Abstract 16664: Cyclophilin D Binds to Tufm and Suppresses Mitochondrial Translation
Objectives: Cyclophilin D (CypD) has been considered a pivotal regulator of the mitochondrial permeability transition pore (mPTP) and also affects protein structure through its peptidyl prolyl isomerase activity. Despite its importance, the CypD protein interactome has not been well characterized. The purpose of this study is to find unequivocal CypD interaction partners and explore the biological implications of the interactions.
Methods: Mitochondrial lysate from WT and CypD KO mice was separated on blue native PAGE (BNP). CyPD-specific and cyclosporin A (CsA)-sensitive complexes on BNP were then sequenced on LC-MS. The identified candidates were overexpressed with tag in HEK cells and co-immunoprecipitation (Co-IP) was used for cross confirmation.
Results: The majority of the CyPD-specific, cyclosporin A (CsA)-sensitive complexes migrated near 400kD on BNP. LC-MS identified Tufm, HSP60, and stress 70 as the main partners in the CypD Complex. Co-IP employing tagged CypD overexpression in HEK cells successfully pulled down all three partners; however, only the Tufm interaction was sensitive to CsA treatment in isolated mitochondria. Immunoblots showed that CypD overexpression significantly suppressed the translation of mitochondrial proteins, as indicated by a decreased abundance of mitochondrially-encoded proteins such as ND6, COXI, COXII and ATP8. This suppression could be reversed by CypD inhibitor, CsA (200 nM) treatment. Tufm was associated with a very large complex on BNP after in vitro treatment of isolated mitochondria with Ca2+.

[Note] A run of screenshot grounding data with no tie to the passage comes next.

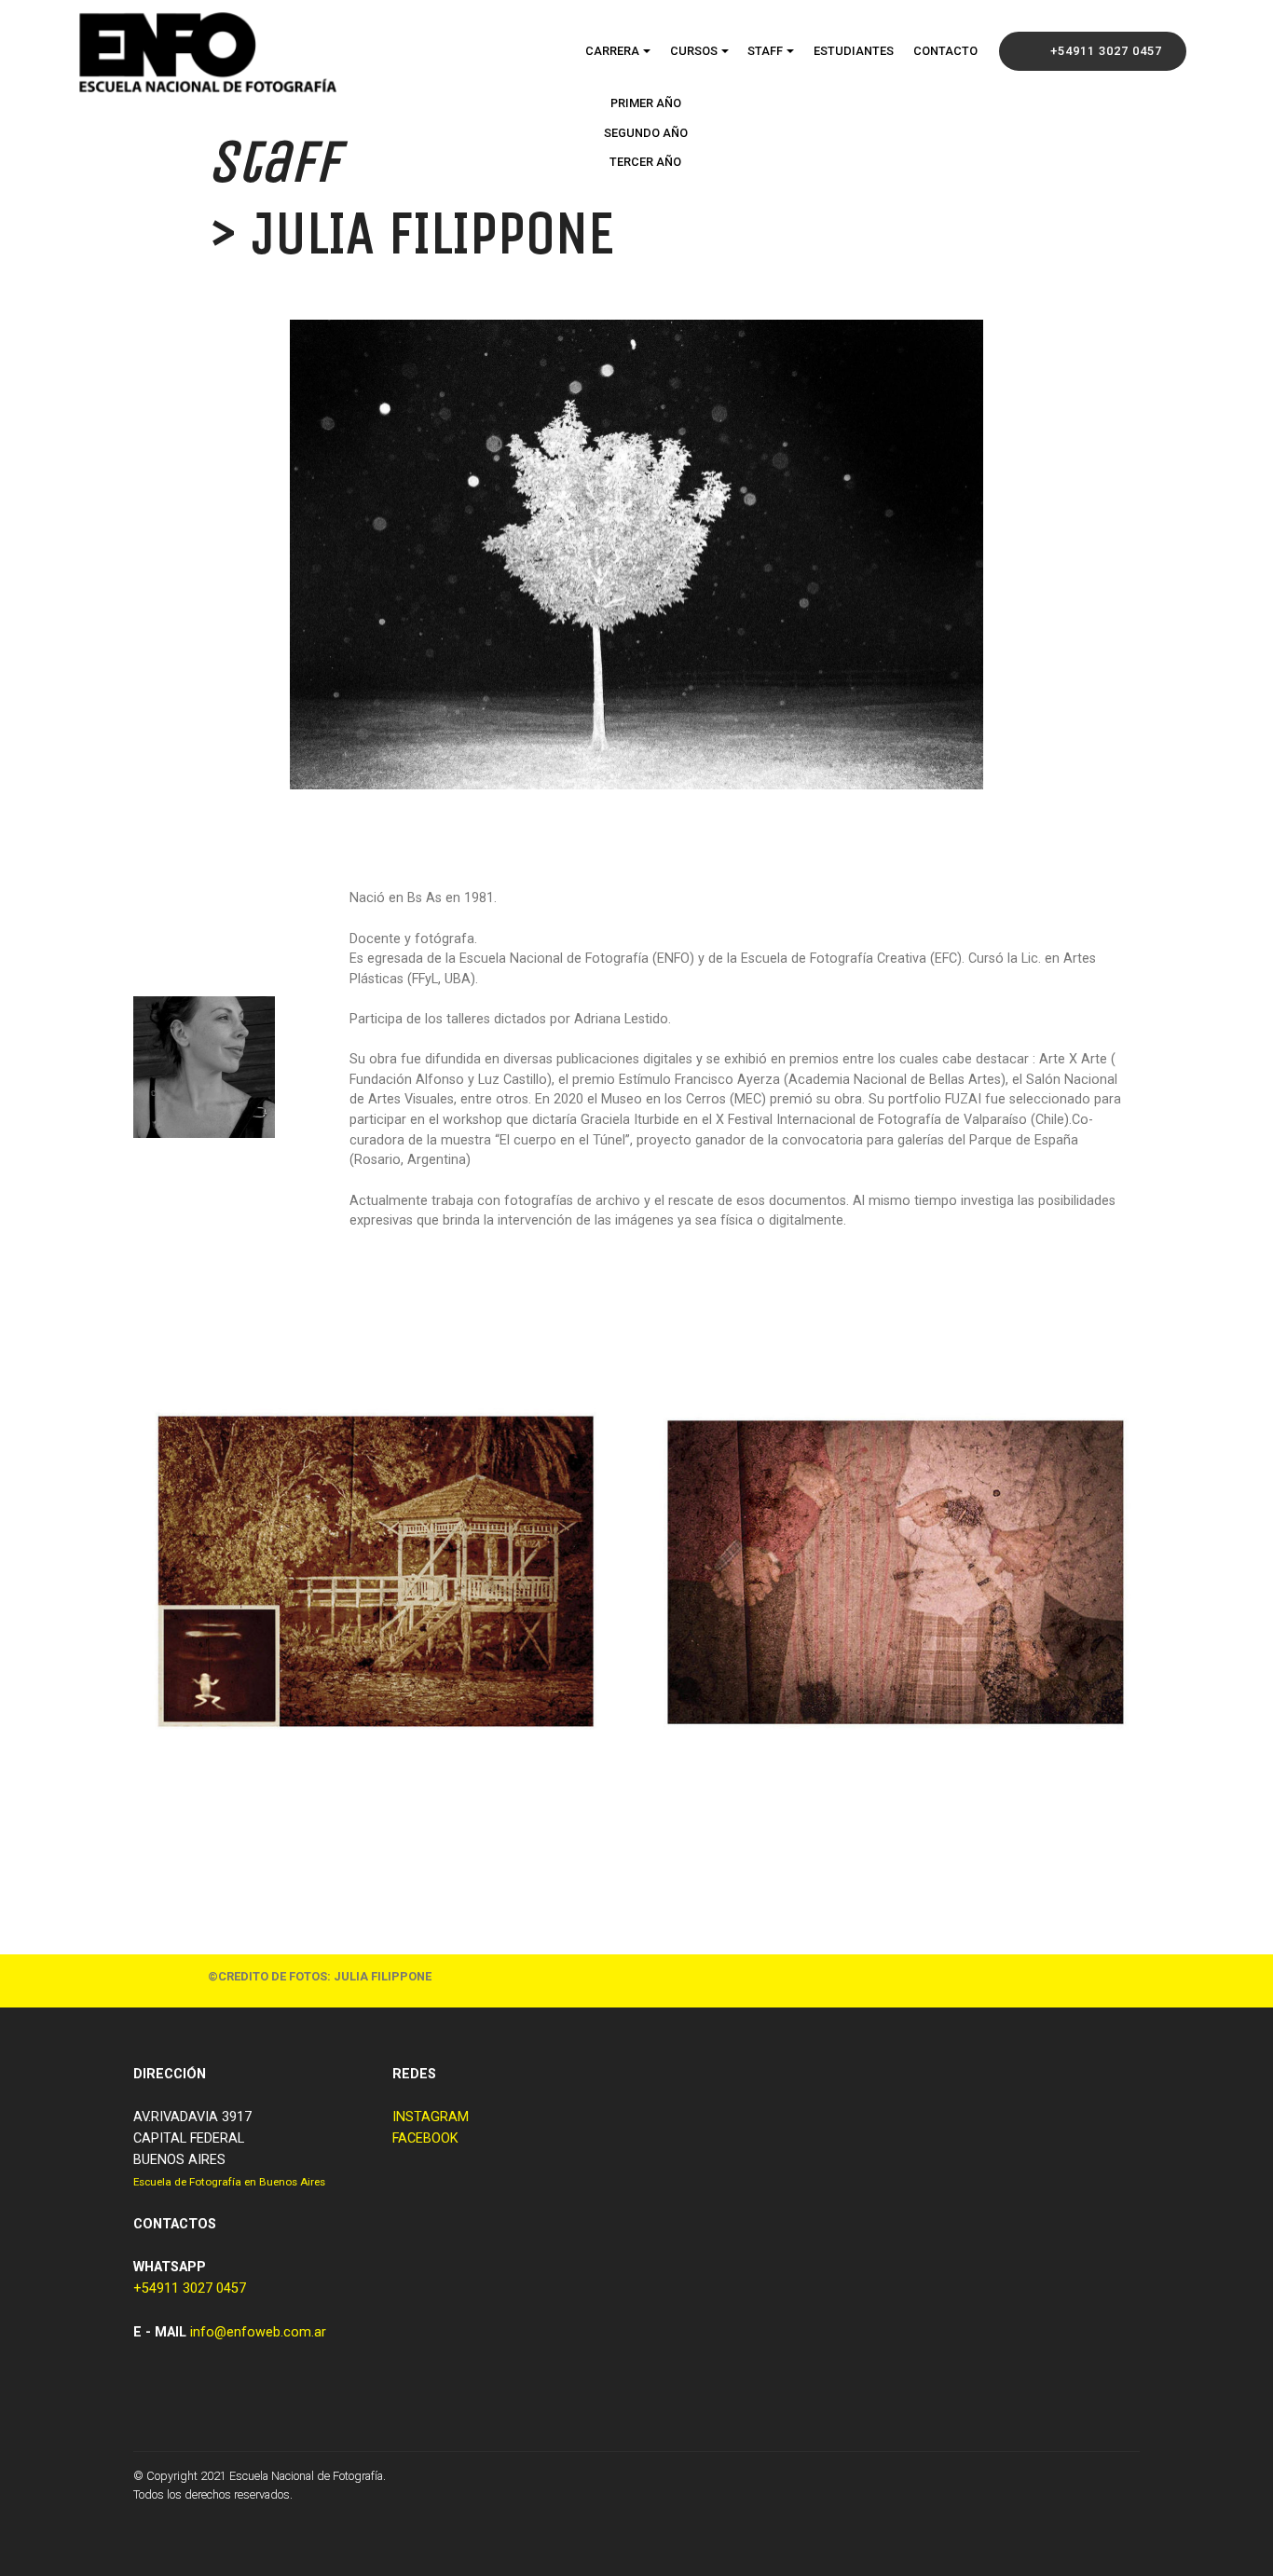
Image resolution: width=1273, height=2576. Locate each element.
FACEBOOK (425, 2138)
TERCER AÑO (645, 162)
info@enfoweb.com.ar (258, 2332)
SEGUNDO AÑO (646, 133)
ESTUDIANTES (854, 51)
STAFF (765, 51)
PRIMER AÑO (645, 103)
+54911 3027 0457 (1106, 51)
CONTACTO (945, 51)
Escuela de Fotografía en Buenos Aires (229, 2181)
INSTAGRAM (430, 2117)
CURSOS (694, 51)
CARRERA (612, 51)
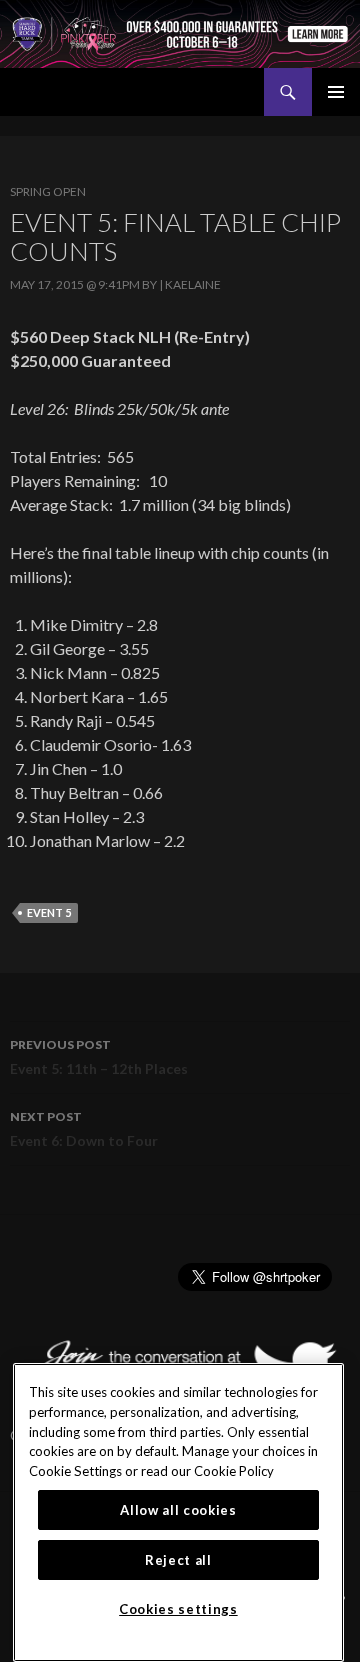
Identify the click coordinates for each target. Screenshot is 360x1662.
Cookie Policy (234, 1471)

Conclusions: CypD binds to Tufm and suppresses mitochondrial translation. CypD is actively involved in the regulation of mitochondria respiratory chain function.
Author Disclosures: S. Wang: None. A. Wei: None. Z. Fu: None. J. Ruker: None. B.D. Foster: None. B. O’Rourke: None. J.E. Van Eyk: None.
- © 2014 by American Heart Association, Inc.